Available data Block Start
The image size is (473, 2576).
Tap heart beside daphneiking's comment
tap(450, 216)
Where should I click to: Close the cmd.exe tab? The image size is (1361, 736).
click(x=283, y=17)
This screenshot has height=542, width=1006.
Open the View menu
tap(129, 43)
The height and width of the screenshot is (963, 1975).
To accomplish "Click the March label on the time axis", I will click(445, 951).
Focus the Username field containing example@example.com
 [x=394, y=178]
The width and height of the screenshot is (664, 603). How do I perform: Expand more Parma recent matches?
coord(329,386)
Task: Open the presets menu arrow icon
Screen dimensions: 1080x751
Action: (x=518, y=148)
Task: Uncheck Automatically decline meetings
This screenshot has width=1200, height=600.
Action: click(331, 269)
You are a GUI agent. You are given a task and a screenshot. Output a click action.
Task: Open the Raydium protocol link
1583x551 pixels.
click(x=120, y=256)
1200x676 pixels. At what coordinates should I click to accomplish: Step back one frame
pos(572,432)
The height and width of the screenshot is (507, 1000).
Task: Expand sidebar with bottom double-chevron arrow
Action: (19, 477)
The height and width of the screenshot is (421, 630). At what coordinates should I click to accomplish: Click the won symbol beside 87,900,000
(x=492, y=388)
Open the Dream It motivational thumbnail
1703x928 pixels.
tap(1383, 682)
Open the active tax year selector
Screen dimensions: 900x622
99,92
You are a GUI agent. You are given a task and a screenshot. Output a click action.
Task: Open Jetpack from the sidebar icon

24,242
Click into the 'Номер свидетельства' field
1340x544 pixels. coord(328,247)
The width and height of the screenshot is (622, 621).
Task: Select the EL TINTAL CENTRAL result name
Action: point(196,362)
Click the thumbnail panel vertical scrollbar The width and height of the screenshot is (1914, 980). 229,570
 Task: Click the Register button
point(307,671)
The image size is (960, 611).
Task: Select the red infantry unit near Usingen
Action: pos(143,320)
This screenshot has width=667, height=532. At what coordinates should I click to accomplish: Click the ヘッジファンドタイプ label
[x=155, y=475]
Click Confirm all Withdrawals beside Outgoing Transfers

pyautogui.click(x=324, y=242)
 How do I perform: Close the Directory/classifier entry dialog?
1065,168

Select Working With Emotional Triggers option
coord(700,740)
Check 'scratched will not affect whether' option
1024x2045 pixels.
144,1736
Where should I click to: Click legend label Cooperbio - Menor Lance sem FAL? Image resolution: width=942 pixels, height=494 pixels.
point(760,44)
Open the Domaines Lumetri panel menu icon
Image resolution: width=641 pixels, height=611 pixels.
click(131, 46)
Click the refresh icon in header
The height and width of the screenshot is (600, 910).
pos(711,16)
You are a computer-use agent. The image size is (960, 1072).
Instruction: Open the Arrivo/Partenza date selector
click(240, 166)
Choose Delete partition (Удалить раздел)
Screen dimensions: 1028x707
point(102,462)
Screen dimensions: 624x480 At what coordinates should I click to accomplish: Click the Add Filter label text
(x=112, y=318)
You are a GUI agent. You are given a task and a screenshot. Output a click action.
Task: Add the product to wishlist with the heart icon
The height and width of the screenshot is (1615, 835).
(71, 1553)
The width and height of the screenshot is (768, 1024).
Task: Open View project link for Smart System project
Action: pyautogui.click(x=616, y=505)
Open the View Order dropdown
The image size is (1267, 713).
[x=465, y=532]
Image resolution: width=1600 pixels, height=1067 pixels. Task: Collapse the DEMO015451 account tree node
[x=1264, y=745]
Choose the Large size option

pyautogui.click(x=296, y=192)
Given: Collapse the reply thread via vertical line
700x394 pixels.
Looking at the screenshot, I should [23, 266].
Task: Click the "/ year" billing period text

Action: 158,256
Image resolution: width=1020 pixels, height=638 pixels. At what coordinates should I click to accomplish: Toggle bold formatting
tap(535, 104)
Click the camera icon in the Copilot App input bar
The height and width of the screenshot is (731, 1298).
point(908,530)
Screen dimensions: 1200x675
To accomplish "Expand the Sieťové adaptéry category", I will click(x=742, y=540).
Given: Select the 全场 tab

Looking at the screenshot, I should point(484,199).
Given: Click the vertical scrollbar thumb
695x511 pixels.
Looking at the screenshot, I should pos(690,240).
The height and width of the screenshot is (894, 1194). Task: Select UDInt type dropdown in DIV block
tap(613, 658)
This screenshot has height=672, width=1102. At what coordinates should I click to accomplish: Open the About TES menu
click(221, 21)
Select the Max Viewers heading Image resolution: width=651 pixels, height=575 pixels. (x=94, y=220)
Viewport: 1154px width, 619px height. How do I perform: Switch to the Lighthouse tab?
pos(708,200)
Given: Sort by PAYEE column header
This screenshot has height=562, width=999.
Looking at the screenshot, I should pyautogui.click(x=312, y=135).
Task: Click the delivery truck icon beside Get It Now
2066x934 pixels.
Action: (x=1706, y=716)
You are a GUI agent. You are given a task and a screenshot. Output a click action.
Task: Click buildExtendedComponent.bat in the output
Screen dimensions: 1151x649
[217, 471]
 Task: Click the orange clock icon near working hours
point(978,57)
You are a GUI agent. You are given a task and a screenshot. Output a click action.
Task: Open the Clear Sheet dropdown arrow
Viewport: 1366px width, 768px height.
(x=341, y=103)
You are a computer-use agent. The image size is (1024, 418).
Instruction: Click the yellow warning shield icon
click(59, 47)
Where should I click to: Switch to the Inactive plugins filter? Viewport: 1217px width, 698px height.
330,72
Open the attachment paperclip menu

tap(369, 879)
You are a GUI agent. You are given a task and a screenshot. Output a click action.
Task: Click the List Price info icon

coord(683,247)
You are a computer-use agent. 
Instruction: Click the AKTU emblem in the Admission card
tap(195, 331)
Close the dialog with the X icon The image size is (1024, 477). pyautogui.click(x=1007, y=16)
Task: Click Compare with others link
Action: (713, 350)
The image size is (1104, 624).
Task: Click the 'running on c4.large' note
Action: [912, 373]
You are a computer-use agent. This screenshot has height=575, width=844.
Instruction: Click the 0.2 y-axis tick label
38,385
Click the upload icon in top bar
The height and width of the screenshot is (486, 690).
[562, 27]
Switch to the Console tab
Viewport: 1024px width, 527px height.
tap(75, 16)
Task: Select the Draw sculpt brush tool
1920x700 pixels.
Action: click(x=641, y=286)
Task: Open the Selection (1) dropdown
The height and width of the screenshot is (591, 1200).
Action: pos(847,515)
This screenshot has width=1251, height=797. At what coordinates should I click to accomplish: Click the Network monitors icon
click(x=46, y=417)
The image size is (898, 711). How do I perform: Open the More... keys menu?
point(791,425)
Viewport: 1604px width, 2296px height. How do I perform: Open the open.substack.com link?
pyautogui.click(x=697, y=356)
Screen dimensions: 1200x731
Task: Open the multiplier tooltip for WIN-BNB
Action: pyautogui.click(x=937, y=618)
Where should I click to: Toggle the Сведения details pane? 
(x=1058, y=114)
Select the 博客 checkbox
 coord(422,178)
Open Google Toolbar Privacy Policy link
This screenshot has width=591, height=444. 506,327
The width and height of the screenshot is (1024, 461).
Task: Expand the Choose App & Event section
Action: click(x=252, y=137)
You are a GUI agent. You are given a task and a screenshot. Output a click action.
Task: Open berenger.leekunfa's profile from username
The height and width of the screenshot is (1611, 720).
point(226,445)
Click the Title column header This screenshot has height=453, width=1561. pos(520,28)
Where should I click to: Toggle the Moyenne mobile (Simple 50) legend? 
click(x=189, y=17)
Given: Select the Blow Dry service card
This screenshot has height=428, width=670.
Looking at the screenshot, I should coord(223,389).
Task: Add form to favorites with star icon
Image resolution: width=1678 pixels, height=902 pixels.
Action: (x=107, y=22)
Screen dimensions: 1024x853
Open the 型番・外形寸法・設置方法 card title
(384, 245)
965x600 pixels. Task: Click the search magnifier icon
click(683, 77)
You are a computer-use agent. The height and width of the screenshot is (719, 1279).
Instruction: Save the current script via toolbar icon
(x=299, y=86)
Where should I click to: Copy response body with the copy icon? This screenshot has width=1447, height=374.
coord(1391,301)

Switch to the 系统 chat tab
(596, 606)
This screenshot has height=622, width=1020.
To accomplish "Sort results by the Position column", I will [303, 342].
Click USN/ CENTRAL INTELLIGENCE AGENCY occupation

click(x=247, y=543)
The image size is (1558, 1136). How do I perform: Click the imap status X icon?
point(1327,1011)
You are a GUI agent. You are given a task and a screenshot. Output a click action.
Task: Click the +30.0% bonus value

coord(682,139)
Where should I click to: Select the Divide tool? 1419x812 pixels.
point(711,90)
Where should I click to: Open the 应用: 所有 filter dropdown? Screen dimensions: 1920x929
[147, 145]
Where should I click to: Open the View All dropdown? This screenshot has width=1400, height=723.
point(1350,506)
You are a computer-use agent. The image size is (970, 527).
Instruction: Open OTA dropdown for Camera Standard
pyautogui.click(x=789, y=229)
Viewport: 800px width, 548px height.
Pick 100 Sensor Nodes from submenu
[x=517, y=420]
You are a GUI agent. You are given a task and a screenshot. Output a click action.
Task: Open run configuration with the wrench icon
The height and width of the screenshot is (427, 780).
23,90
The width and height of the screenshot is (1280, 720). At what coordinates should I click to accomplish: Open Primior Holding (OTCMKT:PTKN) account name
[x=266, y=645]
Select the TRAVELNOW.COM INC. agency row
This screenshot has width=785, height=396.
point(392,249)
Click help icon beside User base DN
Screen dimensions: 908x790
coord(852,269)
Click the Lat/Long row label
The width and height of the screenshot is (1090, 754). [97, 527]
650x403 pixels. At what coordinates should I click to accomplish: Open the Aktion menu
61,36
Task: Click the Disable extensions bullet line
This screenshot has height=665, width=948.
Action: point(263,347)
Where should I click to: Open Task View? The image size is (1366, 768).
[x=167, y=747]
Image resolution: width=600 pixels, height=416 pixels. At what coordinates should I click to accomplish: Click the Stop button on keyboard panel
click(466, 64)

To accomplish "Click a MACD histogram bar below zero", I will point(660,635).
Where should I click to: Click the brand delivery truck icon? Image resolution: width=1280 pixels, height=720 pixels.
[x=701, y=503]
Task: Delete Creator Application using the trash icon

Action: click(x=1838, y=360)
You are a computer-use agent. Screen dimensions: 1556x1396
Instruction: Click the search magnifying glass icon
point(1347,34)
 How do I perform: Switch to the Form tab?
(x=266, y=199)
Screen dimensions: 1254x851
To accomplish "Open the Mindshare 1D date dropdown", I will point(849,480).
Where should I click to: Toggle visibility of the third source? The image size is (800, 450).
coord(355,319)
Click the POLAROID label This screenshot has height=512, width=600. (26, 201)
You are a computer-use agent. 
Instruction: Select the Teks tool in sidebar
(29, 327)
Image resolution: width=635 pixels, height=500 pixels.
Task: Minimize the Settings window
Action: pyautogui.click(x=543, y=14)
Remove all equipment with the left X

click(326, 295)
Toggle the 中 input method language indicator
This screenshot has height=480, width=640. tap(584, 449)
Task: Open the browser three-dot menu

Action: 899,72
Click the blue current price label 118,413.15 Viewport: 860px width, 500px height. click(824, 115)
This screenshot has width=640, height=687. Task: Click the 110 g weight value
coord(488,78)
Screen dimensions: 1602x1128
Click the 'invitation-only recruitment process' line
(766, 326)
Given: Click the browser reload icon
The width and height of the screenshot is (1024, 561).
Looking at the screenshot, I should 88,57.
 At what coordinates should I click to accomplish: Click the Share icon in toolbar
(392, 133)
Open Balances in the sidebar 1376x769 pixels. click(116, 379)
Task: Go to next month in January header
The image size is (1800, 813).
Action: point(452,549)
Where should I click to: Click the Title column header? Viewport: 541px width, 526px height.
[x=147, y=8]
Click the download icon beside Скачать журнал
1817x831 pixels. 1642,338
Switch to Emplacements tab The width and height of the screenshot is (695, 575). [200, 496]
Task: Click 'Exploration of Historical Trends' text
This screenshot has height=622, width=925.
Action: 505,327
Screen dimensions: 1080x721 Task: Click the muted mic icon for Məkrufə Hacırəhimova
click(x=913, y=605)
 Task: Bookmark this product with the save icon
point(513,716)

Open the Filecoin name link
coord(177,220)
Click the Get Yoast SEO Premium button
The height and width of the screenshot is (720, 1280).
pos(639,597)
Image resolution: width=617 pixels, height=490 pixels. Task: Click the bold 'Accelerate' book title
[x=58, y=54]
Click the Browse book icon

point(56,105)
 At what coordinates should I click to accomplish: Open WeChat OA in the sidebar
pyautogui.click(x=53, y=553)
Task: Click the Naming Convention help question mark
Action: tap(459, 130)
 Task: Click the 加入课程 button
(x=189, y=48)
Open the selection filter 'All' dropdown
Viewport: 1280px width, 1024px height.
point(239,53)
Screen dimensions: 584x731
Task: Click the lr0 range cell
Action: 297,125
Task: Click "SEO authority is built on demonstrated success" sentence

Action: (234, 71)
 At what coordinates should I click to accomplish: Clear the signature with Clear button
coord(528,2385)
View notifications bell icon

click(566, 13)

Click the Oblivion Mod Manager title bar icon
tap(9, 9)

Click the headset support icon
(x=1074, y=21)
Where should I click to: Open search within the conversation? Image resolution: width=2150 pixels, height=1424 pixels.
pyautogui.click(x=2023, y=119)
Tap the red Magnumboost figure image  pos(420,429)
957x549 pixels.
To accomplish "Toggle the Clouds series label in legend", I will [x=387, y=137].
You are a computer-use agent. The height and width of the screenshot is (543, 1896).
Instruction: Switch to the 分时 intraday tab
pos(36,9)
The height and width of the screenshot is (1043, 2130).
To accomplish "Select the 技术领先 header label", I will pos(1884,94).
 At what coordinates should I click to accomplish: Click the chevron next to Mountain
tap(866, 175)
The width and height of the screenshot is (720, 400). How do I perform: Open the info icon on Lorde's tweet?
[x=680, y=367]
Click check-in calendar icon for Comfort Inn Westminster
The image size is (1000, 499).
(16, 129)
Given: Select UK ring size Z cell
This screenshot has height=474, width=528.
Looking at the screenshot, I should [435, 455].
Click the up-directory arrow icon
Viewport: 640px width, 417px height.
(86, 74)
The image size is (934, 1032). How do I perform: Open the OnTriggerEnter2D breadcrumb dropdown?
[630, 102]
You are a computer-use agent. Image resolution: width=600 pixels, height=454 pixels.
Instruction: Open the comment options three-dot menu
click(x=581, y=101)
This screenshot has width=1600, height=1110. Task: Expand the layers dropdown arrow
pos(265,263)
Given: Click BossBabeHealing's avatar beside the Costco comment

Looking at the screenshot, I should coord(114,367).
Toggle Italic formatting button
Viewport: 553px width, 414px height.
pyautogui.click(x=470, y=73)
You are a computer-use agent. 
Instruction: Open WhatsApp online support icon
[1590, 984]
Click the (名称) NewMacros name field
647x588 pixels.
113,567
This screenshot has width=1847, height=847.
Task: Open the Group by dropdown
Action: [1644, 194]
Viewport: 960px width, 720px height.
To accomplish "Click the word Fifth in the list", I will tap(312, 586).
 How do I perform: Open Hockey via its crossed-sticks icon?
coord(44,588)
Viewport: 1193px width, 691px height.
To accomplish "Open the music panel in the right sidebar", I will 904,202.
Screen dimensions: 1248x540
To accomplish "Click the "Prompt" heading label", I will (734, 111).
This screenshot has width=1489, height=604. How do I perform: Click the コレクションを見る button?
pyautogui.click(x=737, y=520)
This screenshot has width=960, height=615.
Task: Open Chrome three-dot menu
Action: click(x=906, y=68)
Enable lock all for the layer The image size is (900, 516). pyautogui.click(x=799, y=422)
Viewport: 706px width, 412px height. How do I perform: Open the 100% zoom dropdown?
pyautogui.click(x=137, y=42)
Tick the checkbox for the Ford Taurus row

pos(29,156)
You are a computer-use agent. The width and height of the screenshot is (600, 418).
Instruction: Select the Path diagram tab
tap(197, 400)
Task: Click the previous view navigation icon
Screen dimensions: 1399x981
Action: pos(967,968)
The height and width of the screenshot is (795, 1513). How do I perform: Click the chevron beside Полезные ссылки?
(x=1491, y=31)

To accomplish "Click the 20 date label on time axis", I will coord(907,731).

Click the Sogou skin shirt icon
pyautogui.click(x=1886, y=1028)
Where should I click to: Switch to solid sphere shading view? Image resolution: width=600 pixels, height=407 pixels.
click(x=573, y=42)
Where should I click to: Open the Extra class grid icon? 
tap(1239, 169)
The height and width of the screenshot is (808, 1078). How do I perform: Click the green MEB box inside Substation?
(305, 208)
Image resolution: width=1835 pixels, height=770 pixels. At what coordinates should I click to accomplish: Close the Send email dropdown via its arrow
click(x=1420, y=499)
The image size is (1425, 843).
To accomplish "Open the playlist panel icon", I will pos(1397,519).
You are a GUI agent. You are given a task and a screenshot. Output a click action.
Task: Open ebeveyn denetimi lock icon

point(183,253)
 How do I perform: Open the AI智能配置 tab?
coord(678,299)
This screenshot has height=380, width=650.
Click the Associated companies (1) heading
Available data Block End
Try it
Check each line of the listing above, and copy it if it contains the word "time".

Output for this task
To accomplish "Click the March label on the time axis", I will click(445, 951).
To accomplish "Click the 20 date label on time axis", I will coord(907,731).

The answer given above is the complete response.